These voyages of discovery were made in an open boat, the crew of which he could not always depend upon. They were full of romantic adventure. In one of them he was captured and condemned to death by the Indians, but was rescued by Pocahontas, the daughter of king Powhatan. Captain Smith made

several voyages between England and America, and in 1614 explored and made excellent drawings of the coast from Cape Cod to the Penobscot. To this part of the country he gave the name of New England, by which it has since been known.

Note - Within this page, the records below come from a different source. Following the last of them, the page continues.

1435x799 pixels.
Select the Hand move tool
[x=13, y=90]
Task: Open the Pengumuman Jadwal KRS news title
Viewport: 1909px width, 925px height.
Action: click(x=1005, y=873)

He won the friendship of the Indians for the whites in Virginia, and by his maps and descriptions did more in England than was done by any other man to arouse that enthusiasm which finally led to the successful planting of the whole Atlantic coast of America with English settlements.

The government of the Colony of Virginia was at first vested in a council appointed by the king, but this arrangement was found to work so badly that a change was made, which was followed by several others, until at length a House of Burgesses, chosen by the people, was established. This Assembly, which was the first representative body that ever sat in America, met on the 19th of June, 1619. This event, so important in our history, was followed by two of equal moment, one in August, of the same year, when a Dutch man-of-war entered the James River and sold a cargo of 20 Africans to the planters of Virginia, thus introducing negro slavery into the Colonies; and another in 1621, when the cultivation of cotton was begun in Virginia.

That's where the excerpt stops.